## ACTIVITY
Go through the records below and return each line that has "timestamp" in it.

## RECORD EXTRACTS
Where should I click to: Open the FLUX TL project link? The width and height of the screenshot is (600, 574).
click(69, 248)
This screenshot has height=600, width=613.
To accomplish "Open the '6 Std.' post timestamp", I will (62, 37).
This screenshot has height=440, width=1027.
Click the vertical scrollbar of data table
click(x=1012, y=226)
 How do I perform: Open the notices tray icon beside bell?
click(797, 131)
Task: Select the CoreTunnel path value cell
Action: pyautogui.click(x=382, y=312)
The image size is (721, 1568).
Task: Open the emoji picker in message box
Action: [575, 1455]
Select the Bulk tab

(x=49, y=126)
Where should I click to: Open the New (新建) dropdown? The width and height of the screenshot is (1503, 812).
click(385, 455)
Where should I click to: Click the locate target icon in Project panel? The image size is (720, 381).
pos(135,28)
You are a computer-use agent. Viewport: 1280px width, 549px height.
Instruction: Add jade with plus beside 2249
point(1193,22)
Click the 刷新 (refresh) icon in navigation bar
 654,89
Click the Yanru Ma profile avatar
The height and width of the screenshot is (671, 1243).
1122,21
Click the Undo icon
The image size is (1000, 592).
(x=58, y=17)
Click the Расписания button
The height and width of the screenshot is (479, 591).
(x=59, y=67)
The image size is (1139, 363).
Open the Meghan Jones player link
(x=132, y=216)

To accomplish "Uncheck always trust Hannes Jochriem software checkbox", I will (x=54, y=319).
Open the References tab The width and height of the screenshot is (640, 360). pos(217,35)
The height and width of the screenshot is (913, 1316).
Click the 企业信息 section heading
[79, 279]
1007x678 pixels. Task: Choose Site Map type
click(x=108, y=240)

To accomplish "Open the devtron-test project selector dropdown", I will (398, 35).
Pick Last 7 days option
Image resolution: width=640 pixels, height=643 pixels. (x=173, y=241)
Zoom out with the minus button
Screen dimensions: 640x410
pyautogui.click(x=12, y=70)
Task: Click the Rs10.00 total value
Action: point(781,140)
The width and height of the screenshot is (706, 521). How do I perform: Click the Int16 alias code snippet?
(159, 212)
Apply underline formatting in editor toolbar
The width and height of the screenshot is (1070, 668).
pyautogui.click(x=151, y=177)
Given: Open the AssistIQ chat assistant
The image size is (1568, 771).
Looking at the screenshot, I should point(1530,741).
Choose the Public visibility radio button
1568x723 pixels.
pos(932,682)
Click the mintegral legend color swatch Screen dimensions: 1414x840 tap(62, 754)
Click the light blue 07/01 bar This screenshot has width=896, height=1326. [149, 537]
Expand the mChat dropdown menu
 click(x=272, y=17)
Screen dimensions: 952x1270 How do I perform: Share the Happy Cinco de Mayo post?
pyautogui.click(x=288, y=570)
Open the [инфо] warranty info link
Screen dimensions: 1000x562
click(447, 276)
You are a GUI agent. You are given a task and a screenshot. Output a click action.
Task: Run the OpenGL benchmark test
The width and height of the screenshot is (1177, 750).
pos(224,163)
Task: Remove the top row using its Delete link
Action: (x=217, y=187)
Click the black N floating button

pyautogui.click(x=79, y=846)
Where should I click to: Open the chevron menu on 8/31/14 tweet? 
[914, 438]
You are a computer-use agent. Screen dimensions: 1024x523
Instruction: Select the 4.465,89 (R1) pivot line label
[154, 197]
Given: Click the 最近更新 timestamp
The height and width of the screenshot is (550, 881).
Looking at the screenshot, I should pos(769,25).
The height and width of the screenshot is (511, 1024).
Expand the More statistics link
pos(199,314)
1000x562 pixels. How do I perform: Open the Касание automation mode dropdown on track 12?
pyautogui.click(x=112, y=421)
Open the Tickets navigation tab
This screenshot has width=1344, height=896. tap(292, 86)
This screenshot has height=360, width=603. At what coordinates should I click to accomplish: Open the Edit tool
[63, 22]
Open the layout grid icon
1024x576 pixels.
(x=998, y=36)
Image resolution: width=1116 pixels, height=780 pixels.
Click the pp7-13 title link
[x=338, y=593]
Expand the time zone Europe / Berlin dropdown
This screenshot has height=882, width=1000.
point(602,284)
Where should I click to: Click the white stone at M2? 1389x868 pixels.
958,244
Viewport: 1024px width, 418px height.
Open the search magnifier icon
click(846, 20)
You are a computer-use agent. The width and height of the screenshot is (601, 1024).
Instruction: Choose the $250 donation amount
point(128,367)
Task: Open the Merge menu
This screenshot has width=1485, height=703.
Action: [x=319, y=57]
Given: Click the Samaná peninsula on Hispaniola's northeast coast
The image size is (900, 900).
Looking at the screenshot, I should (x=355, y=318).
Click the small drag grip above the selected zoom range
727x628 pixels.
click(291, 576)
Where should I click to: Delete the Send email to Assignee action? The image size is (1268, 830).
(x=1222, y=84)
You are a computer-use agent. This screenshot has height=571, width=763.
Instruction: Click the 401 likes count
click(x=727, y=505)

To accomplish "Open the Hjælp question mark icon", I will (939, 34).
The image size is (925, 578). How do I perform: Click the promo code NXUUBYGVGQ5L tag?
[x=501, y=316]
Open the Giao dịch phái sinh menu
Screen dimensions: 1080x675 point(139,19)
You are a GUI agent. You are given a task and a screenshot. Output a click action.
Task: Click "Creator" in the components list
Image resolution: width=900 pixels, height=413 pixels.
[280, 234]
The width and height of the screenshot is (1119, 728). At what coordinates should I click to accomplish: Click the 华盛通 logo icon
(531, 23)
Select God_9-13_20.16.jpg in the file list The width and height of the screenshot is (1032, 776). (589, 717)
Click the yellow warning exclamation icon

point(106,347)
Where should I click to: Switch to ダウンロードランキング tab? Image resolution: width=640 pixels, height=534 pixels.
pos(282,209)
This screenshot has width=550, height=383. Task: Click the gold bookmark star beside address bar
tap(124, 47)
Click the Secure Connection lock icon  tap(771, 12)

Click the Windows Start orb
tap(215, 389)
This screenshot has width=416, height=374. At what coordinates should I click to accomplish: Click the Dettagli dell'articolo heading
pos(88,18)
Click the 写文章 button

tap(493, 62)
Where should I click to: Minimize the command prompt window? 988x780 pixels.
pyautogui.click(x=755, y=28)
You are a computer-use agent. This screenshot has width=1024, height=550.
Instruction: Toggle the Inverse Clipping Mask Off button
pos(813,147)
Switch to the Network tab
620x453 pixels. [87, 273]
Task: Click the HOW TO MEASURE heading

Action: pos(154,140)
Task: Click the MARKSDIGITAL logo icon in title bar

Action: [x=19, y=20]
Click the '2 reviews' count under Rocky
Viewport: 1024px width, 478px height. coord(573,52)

## COMPLETED TASK
To accomplish "Open the '6 Std.' post timestamp", I will (62, 37).
Given: Click the 最近更新 timestamp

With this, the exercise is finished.